I agree there are "well documented benefits" to harm reduction, though am certain that the research behind those findings is methodologically quite limited. There is no proof that handing out needles reduces Hepatitis C in the community or even HIV. There is a difference between studies that "show" a result rather than "prove a result". The rate of infection diseases within the small sample of people that go to pick up the needles, may be very different for those on the street who don't. That is why there has been no placebo controlled double blind studies that have proven needle exchanges or distributions are in fact well documented benefits.
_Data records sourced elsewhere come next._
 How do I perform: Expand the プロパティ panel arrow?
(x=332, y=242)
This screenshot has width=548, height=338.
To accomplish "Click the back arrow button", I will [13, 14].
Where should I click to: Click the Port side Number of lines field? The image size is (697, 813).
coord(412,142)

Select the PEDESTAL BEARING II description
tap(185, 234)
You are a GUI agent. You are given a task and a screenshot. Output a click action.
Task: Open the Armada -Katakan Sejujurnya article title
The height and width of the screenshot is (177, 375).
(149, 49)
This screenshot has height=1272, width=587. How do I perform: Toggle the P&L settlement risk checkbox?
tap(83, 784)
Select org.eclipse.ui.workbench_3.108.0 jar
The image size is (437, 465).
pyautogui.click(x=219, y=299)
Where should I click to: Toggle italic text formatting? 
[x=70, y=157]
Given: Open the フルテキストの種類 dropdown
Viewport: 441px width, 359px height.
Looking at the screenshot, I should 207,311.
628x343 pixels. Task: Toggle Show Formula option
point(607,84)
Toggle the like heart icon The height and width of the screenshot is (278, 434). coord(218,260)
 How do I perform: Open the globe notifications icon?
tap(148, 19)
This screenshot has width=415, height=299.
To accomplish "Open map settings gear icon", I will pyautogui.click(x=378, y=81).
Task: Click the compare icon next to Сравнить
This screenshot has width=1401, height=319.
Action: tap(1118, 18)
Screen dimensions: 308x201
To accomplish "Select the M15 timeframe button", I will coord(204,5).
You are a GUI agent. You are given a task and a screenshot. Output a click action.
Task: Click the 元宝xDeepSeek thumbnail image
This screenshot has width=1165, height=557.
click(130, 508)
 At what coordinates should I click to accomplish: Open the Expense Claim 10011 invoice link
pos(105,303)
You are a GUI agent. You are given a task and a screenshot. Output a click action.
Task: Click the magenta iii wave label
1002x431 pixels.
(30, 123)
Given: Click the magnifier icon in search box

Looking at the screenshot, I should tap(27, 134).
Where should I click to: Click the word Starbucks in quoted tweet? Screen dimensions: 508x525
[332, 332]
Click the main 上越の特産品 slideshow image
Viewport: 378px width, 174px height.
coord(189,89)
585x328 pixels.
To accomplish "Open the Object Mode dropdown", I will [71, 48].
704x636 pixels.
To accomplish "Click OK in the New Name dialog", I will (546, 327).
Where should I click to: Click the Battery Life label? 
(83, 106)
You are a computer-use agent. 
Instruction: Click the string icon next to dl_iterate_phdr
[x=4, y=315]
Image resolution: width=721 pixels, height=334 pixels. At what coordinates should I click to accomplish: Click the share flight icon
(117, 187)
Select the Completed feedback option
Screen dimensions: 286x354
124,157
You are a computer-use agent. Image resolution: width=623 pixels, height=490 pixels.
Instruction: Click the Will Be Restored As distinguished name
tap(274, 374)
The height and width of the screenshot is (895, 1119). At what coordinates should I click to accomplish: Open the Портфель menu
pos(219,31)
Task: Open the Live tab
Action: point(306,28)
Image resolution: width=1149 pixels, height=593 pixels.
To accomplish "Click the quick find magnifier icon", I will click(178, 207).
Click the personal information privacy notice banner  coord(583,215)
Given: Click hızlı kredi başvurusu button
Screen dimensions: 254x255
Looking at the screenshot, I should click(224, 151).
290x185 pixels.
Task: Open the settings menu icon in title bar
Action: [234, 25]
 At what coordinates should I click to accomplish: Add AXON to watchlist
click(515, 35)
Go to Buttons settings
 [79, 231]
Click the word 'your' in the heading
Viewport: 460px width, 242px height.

In addition, the studies are in large part based on surveys that are administered to addicted people. All surveys have high error rates, probably around 70 percent of people responses are an accurate representation of the truth. Add that to the fact that addicted people have a vested interest in getting needles, may be suffering from drug withdrawal or intoxication at the time of the survey, you have some real problems in methodology. While it makes sense that clean needles might reduce infection disease, we have no certainty that needles aren't shared, or more importantly, that they aren't directly involved in overdose deaths, which creates in itself a moral issue.
The claim that overdose deaths are down with needle exchanges as far as I can tell, has not been proven, only alleged to be truth. It flies in the face of common sense. Like the decriminalization effort which led to worse problems in Portland, the needles facilitate the same results.
I appreciate your comments on the philosophical limitations of Portland approach. Thanks for an interesting read.
Giving the mentally ill or addicted persons self-agency is a failed policy. It only enables their problems.